А что насчет философий… Их здесь… Гегель не разгребёт.

Вот, к примеру, такой интересный краковяк.

Есть песня. Песня спета-придумана. Но сама по себе, как ишь ты поди ж ты, неприкаянная — не останется. Нетушки, не обойдётся. Рано или поздно — так оно и краковякнет. Ямщик в степу замерзнет, камыш в темной ночи прошуршит, вихри враждебные взвоют иль какой сумасшедший малый реки полные вина за девичий взгляд отдаст.

Но ведь так оно и случится! К гадалке не ходи!

Вот как сегодня. Хоть и не велик пасьянс, а сошлось.

Червонцы — на то они и червонцы, — давно уже, и с есенинским свистом. До заветного стёпиного дня, как до морковкиного заговенья. Англицкий праздник похмелайшен и тот позабыт начисто. Душа же покуда держится, а будем живы, как говорится — не помрем. Хужей бывало.

Тут другое.

Тут теперь и смех, и грех: посреди бела дня всякие уроды цирковые так и норовят с той стороны дороги да на весь базарный голос:

— Эй, студент! Как там Утюг? Не сгорел еще?

Шел бы ты. Шел бы и шел, насос ты драный. Раззявил рот, хоть завязочки пришей. Но оближ ноближ, или как там, если уж назвались подосиновиком. Хоть и через губу, а приветливость дай-положь:

— Будь спок, киря. Заходи. Гостем будешь!

Прилепилось, как банный лист: студенты да студенты. Что, впрочем, соответствует действительности. А всё действительное разумно. Так же, как всё разумное действительно. Диалектика. Кому осетрина жирнющая, а кому селедка длиннющая. Вот и сидим в прицепном вагончике да на жёсткой лавочке. И не подпрыгиваем. Каждому — своё.

Сидим.

Табличку «не обслуживается» крутим-вертим, что обезьяна яйца.

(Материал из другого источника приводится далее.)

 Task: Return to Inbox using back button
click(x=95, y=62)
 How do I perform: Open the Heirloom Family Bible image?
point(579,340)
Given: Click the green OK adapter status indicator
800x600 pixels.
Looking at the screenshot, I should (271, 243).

А с кухни запахи… Не запахи, а будто сама Книга о вкусной и здоровой пище заговорила. Под такие запахи ту бы самую черствую корочку хлебца пососать — и совсем бы хорошо; да только на такие столики хлебушек не ставят. Не для того они, служебные столики. На них дебит-кредит подбивают, да счет выписывают, если какой умный найдется.

Под выходные, надобно заметить, служебные столики в чести. За них тех, кому не откажешь, сажают. За самой чистой скатёрочкой. Тогда и хлебушек, и бифштексы с ромштексами. Тогда парад-алле. Ну, а сегодня — такие как мы, на краешке стула.

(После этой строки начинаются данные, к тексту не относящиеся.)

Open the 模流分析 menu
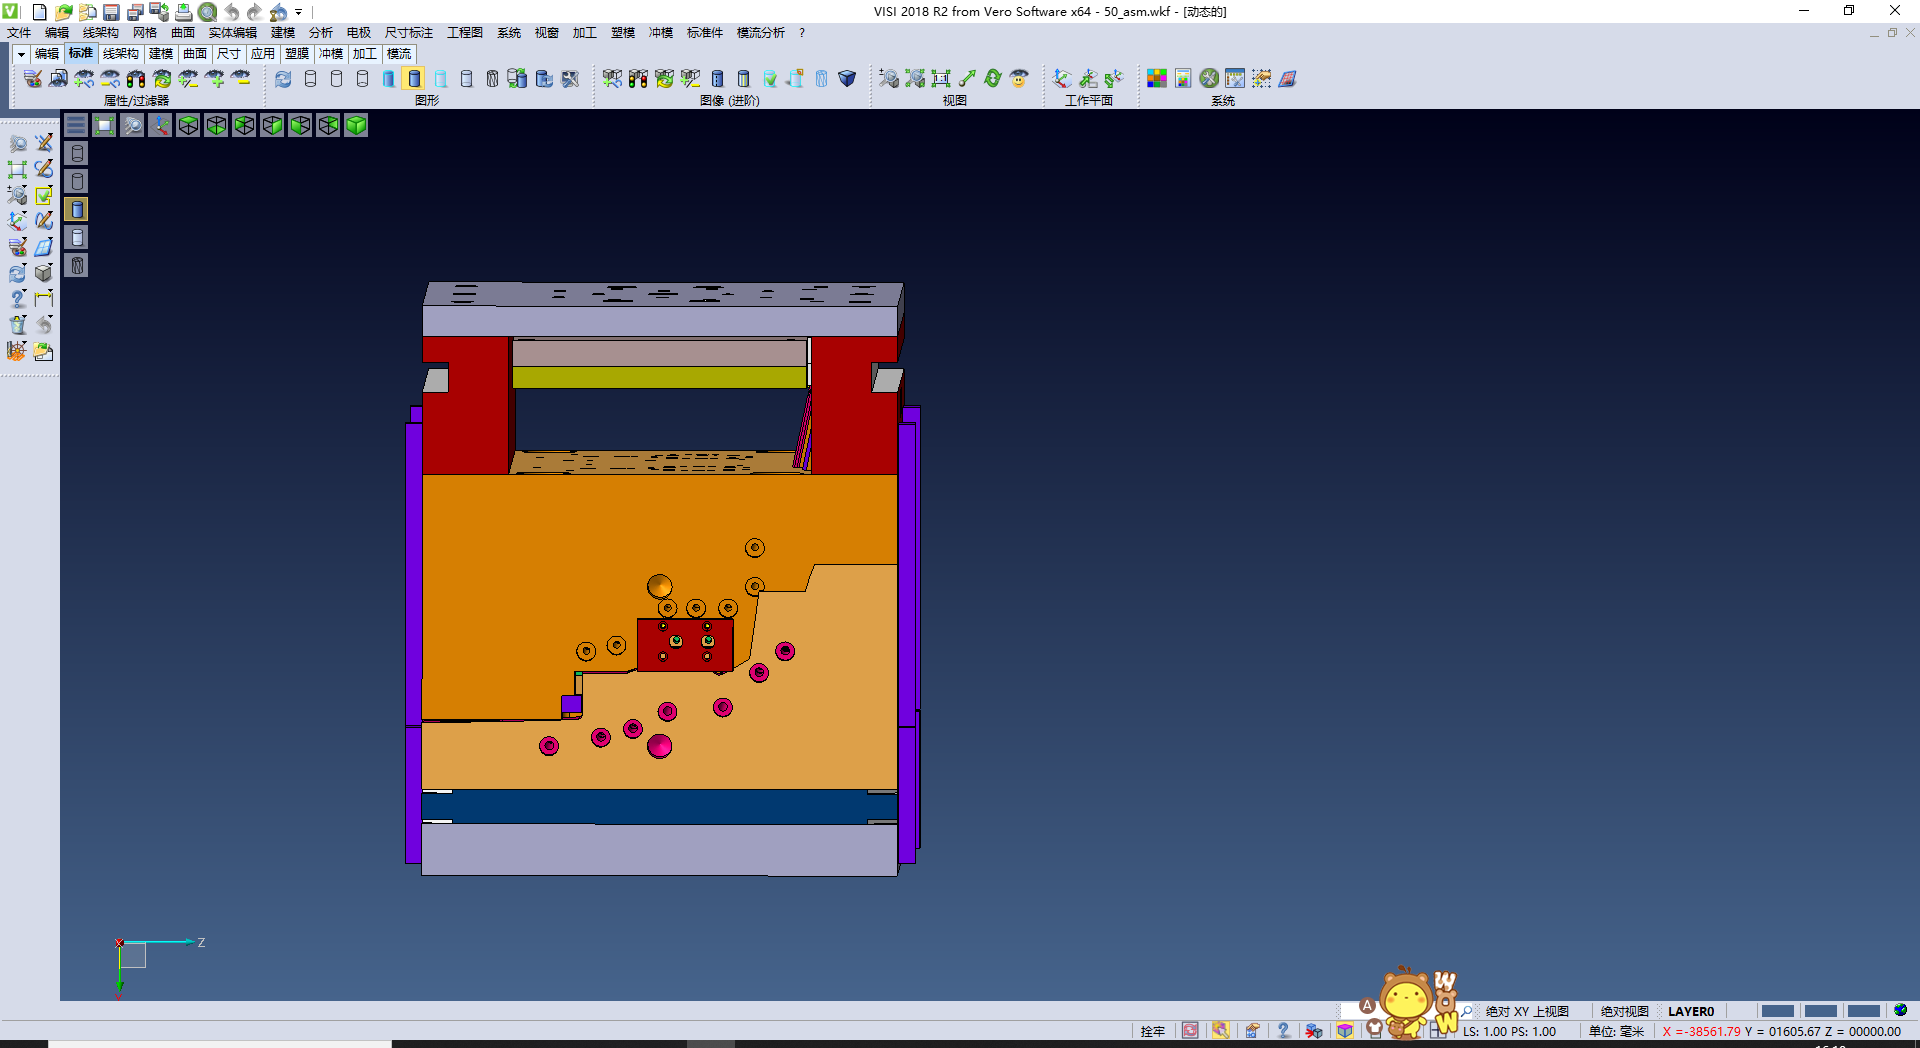Screen dimensions: 1920x1048 [x=760, y=33]
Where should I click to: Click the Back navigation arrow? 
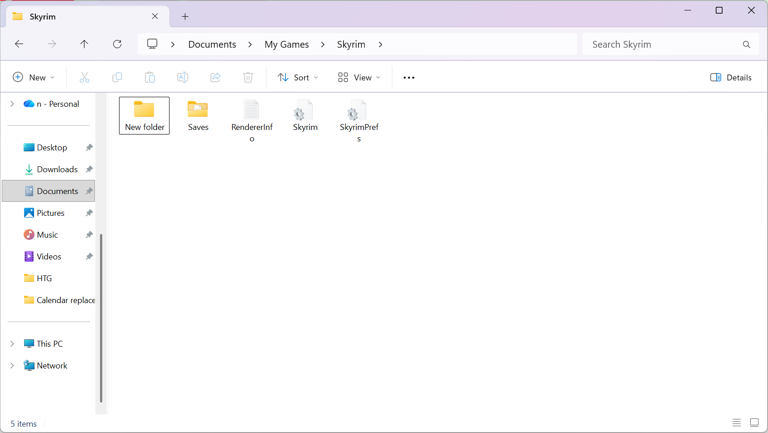(x=19, y=44)
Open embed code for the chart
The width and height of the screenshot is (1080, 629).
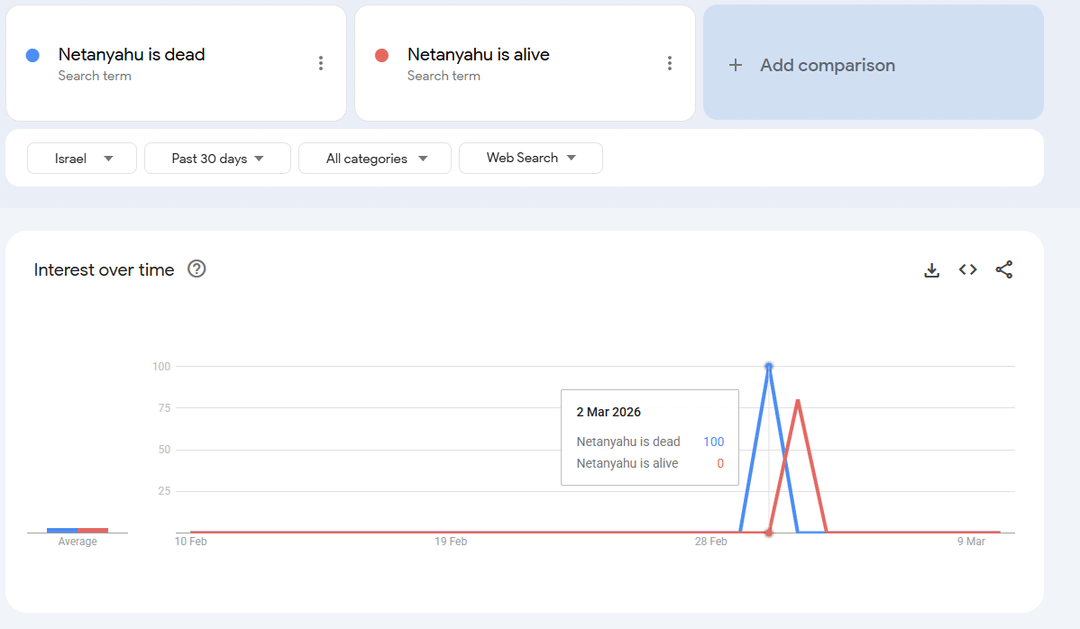(967, 270)
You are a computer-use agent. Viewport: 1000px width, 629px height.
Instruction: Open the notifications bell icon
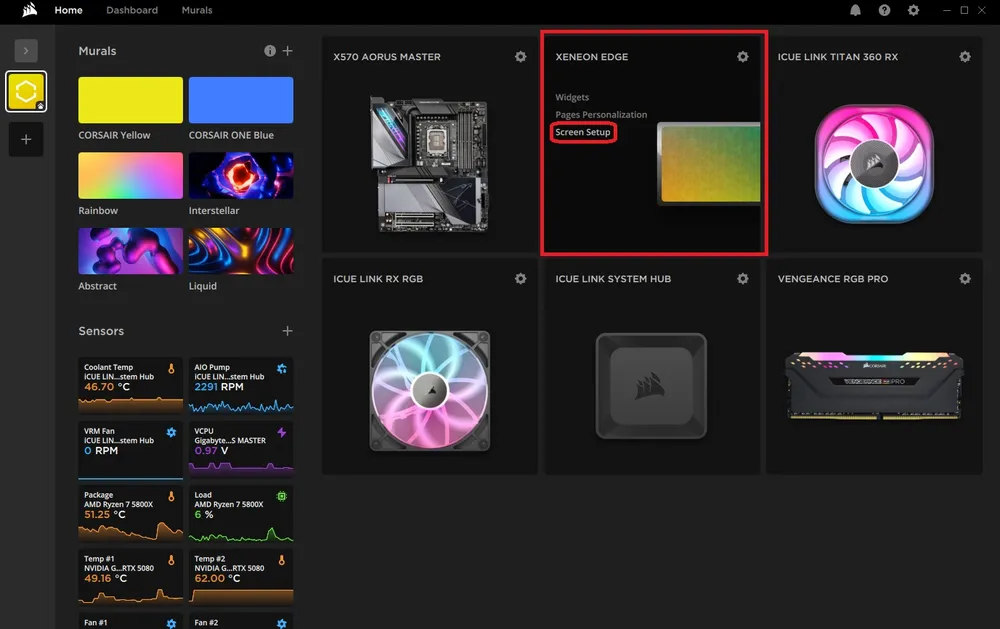click(x=855, y=10)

За этим столиком не спросят: чего-с изволите? Тут вообще ничего не спросят: пришел, посадили тебя, — сиди тихохонько. Будто тебя и нету. Будто ты стол, стул, табуретка. А касательно утонченного обоняния…

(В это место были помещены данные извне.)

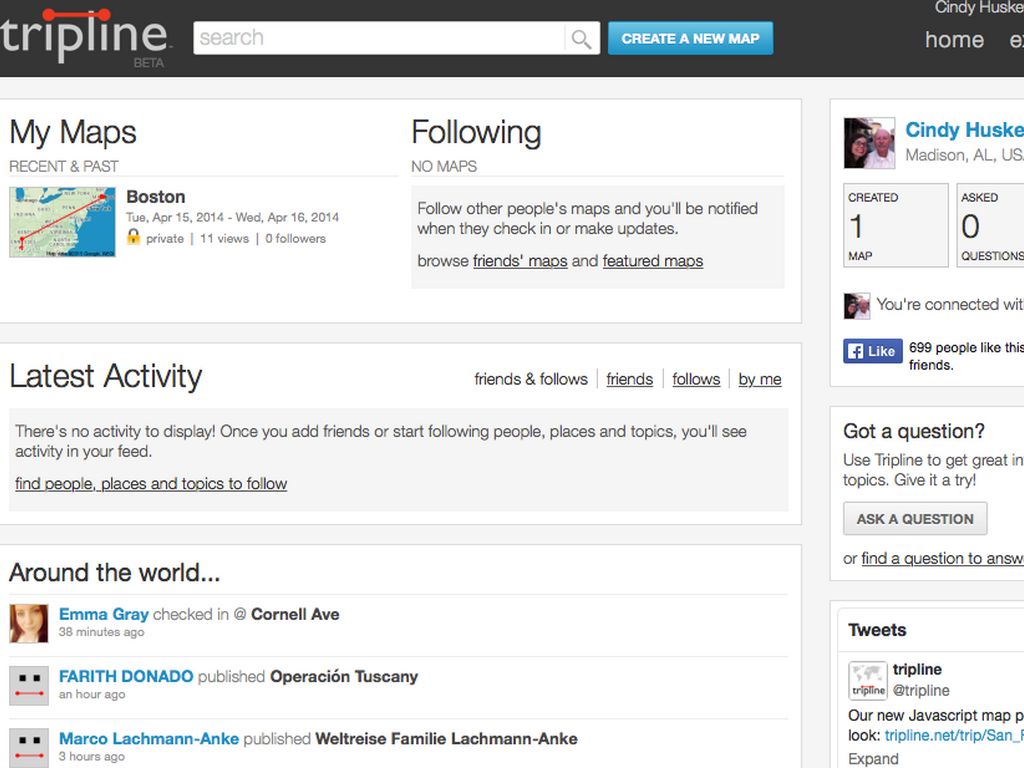This screenshot has width=1024, height=768.
Task: Open find people, places and topics link
Action: (151, 484)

Как, желанной, насчет всеобщей формы учёта затрат общественного труда, планирования, организации производства и распределения совокупного общественного продукта? Как насчет этих славных бумажечек с Кремлём?

То-то и оно.

Не ищи под дубом шишки, а под елкой желуди.

Что, собственно, и без вопросов ясно-понятно. Что, собственно, у нас и на лице написано уже который год. Прописными буквами.

Но если до конца идти — до кончика-конечка, — и вопрос насчет запахов до той самой крайней степени довести… Когда слюна тридевятым валом глотку полощет…

Тут только одно — если у чуваков с кухней полная солидарность, самый что ни на есть уважительный паритет, — то и нам побирлять перепадет. А ежель хабар выклюнется — со всей очевидностью и граммулькой опахнемся.

Хотя, заметим строго, и не для граммульки мы здесь, между прочим. Эта граммулька нам — абсолютно двадцать девятое дело. Мы здесь, как говорится, не корысти ради, и даже не в гости неприлично завалились с дырявыми карманами. У нас, гордым языком сказать — миссия. Посему — самим ставить надо. Есть же приличия, в конце-то концов. Если уж на то пошло, сейчас без пузыря, как говорится, дети не рождаются, не то что — что.

Музыканты фонарь лепили, с заморочками разными, кто во что, сразу как-то и не въедешь. Оттягивались в своё удовольствие, придурялись, будто и кругом никого нет. Так, пожалуй, от всей души, только лишь пьяным неграм не слабо, у себя на завалинке, теплым вечерочком, да на всю алабамовскую.

Действом гитарист хороводил, на его бензине карусель закручивалась. Да и кому заводилой быть, когда всех музыкантов — ты да я, да мы с тобой? Вот и крутился за себя и за того парня, пластался чернорабочим на бемольной ниве, самые поддонки из темы вытаскивал, вел мелодию за руку, по досточке-по жердочке, в спину подталкивал, если норовила забуксовать, разворачивал манекенщицей, то одним боком, то другим, а то и на голову поставит; да и это еще не всё! она и не на это еще способна! — задерёт ей юбку среди долины ровныя — дывытеся.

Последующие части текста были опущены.